- [REQUIRED WORK] All of the entries must appear again exactly as written.

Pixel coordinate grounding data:
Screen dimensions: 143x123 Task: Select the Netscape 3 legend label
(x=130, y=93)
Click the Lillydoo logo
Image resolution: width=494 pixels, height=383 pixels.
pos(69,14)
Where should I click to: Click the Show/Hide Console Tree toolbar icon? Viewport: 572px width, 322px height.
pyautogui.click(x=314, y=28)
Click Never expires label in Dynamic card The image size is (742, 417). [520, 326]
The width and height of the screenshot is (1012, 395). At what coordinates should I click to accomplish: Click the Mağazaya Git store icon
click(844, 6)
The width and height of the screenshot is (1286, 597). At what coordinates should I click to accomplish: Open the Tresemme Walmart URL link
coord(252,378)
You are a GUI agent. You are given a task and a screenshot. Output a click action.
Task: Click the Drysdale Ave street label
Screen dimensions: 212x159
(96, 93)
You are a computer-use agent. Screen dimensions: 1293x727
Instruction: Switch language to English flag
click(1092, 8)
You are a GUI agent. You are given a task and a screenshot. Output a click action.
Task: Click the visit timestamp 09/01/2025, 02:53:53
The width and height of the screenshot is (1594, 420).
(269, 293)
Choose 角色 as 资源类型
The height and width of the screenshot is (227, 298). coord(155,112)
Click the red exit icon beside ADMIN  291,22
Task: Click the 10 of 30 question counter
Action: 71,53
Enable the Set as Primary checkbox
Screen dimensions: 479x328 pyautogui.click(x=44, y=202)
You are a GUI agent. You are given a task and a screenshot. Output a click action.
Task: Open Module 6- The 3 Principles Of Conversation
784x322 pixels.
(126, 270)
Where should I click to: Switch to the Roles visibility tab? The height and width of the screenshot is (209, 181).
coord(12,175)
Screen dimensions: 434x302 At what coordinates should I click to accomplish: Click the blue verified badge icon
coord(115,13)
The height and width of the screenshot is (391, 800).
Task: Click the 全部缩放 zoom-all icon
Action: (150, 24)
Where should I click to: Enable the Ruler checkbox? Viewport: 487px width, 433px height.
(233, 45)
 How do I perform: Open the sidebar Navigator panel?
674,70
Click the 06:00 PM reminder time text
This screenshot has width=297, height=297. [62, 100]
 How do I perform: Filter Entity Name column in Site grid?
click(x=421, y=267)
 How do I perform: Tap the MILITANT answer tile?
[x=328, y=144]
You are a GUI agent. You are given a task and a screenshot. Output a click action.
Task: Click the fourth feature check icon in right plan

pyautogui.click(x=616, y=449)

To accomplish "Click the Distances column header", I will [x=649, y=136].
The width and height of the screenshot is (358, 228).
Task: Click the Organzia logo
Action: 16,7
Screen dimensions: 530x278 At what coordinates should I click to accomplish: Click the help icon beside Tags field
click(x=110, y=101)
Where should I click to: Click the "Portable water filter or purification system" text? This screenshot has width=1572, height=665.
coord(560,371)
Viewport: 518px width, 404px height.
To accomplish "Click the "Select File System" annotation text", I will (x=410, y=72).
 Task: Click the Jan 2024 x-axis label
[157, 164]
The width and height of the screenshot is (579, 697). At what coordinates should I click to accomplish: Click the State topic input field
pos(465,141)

- [RESPONSE]
Screen dimensions: 143x123 Task: Select the Netscape 3 legend label
(x=130, y=93)
Click the Lillydoo logo
Image resolution: width=494 pixels, height=383 pixels.
pos(69,14)
Where should I click to: Click the Show/Hide Console Tree toolbar icon? Viewport: 572px width, 322px height.
pyautogui.click(x=314, y=28)
Click Never expires label in Dynamic card The image size is (742, 417). [520, 326]
The width and height of the screenshot is (1012, 395). At what coordinates should I click to accomplish: Click the Mağazaya Git store icon
click(844, 6)
The width and height of the screenshot is (1286, 597). At what coordinates should I click to accomplish: Open the Tresemme Walmart URL link
coord(252,378)
You are a GUI agent. You are given a task and a screenshot. Output a click action.
Task: Click the Drysdale Ave street label
Screen dimensions: 212x159
(96, 93)
You are a computer-use agent. Screen dimensions: 1293x727
Instruction: Switch language to English flag
click(1092, 8)
You are a GUI agent. You are given a task and a screenshot. Output a click action.
Task: Click the visit timestamp 09/01/2025, 02:53:53
The width and height of the screenshot is (1594, 420).
(269, 293)
Choose 角色 as 资源类型
The height and width of the screenshot is (227, 298). coord(155,112)
Click the red exit icon beside ADMIN  291,22
Task: Click the 10 of 30 question counter
Action: 71,53
Enable the Set as Primary checkbox
Screen dimensions: 479x328 pyautogui.click(x=44, y=202)
You are a GUI agent. You are given a task and a screenshot. Output a click action.
Task: Open Module 6- The 3 Principles Of Conversation
784x322 pixels.
(126, 270)
Where should I click to: Switch to the Roles visibility tab? The height and width of the screenshot is (209, 181).
coord(12,175)
Screen dimensions: 434x302 At what coordinates should I click to accomplish: Click the blue verified badge icon
coord(115,13)
The height and width of the screenshot is (391, 800).
Task: Click the 全部缩放 zoom-all icon
Action: (150, 24)
Where should I click to: Enable the Ruler checkbox? Viewport: 487px width, 433px height.
(233, 45)
 How do I perform: Open the sidebar Navigator panel?
674,70
Click the 06:00 PM reminder time text
This screenshot has width=297, height=297. [62, 100]
 How do I perform: Filter Entity Name column in Site grid?
click(x=421, y=267)
 How do I perform: Tap the MILITANT answer tile?
[x=328, y=144]
You are a GUI agent. You are given a task and a screenshot. Output a click action.
Task: Click the fourth feature check icon in right plan

pyautogui.click(x=616, y=449)

To accomplish "Click the Distances column header", I will [x=649, y=136].
The width and height of the screenshot is (358, 228).
Task: Click the Organzia logo
Action: 16,7
Screen dimensions: 530x278 At what coordinates should I click to accomplish: Click the help icon beside Tags field
click(x=110, y=101)
Where should I click to: Click the "Portable water filter or purification system" text? This screenshot has width=1572, height=665.
coord(560,371)
Viewport: 518px width, 404px height.
To accomplish "Click the "Select File System" annotation text", I will (x=410, y=72).
 Task: Click the Jan 2024 x-axis label
[157, 164]
The width and height of the screenshot is (579, 697). At what coordinates should I click to accomplish: Click the State topic input field
pos(465,141)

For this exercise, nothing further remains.